The Grahams (from the album Riverman's Daughter) -What goes into an album? From outside, it would appear that an artist sits down, writes ten to twelve songs, goes into a recording studio to capture the tunes followed by a release and tour…..then, repeat.
Maybe that happens, though not to anyone that I have ever met. The way that artists, songs and marketplace collide changes with each artist and their recordings. Lifelong romantic partners, Alyssa and Doug Graham, had played and wrote together for many years after meeting in grade school but it was a tune the pair wrote in the summer of 2012, “Riverman’s Daughter”, that shifted things for them. For The Grahams, collecting the songs similar to “Riverman’s Daughter” would be the base of their debut album, and for an adventure that would take the pair from the Great North Woods to the Atchafalaya Swamp. They decided to put their city lives on hold, grab guitars and backpacks and travel the 2,500 miles of highways and byways of Mississippi River from Minnesota to Louisiana. The exercise was to follow the Great River Road (GRR) that parallels the waterway, meet the people, and hear first-hand where European folk music, brought to these shores generations ago; to find out how American Roots joined up with rhythms and chants from Africa, and how these polarizing sounds formed the backbone of our 20th Century American musical heritage. The Grahams became a modern day Huck and Tom, and in the process created their debut album, Riverman's Daughter.

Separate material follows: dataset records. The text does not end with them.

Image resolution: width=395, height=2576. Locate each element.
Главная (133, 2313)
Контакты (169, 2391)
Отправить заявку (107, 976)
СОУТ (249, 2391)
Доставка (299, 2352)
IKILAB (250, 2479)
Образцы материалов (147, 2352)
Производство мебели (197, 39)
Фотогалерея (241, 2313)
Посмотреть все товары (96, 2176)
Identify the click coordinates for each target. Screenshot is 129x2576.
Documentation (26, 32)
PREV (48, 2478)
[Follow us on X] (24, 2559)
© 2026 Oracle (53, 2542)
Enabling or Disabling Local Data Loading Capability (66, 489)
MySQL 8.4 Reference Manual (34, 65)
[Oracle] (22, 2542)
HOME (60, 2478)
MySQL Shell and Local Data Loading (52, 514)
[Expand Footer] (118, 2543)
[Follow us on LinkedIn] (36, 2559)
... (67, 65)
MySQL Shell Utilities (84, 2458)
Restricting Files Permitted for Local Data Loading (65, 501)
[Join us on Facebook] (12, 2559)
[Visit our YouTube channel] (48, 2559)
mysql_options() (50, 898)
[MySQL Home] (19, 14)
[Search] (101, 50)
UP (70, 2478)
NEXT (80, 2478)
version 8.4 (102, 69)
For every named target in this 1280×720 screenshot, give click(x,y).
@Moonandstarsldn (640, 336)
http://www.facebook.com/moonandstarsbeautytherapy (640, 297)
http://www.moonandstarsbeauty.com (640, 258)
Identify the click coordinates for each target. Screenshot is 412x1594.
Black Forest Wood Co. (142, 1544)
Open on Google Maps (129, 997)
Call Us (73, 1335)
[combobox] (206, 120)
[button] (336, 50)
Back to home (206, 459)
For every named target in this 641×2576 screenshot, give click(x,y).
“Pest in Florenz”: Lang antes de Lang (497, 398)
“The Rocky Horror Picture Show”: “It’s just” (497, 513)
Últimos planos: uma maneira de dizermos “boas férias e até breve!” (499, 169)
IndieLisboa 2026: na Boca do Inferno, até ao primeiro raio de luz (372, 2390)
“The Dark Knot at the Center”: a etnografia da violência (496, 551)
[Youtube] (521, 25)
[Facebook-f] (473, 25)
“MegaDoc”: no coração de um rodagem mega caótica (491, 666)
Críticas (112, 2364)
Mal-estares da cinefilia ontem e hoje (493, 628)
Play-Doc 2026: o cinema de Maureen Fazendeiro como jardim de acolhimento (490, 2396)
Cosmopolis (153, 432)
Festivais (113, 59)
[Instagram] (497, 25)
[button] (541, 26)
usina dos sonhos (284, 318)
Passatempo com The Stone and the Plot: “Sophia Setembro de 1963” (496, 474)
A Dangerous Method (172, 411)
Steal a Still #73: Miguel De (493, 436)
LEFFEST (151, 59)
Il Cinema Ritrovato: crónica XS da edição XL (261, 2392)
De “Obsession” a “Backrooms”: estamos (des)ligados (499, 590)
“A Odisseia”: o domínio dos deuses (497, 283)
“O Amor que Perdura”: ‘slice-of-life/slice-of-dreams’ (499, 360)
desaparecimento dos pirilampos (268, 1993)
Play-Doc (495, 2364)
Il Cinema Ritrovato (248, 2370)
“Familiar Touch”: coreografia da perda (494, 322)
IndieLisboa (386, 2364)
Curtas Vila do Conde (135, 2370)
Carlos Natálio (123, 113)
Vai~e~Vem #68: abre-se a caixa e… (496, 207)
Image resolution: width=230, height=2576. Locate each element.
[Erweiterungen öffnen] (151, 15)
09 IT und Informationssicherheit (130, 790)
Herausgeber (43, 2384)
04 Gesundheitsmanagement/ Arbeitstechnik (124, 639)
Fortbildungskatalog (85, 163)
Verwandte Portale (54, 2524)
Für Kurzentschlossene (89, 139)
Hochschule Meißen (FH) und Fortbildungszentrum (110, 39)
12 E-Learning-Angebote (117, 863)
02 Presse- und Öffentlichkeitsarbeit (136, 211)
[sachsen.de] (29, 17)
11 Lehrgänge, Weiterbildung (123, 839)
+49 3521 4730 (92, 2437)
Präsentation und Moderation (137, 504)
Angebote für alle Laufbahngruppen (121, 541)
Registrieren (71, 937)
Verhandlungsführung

Alyssa is sitting next to you at the local diner sharing the what-if story of “Heaven Forbid” as a one-on-one conversation. The Grahams have a knack for becoming part of the sound rather than playing it on Riverman’s Daughter. They are your tour guides on the title track as it walks in with confidence on multiple sources of rhythm with, historians for small town loss in “The Piney River” and keepers of the flame burning over slow moving Americana as it waits for love in “Cathedral Pines”. The Grahams open Riverman’s Daughter with the soul seeking heat of “Revival Time” and bend fragile notes to hold up the lady in “Jericho” as she bids farewell to love and Joseph Cane all in the same breath, right before she heads to Austin with her guitar.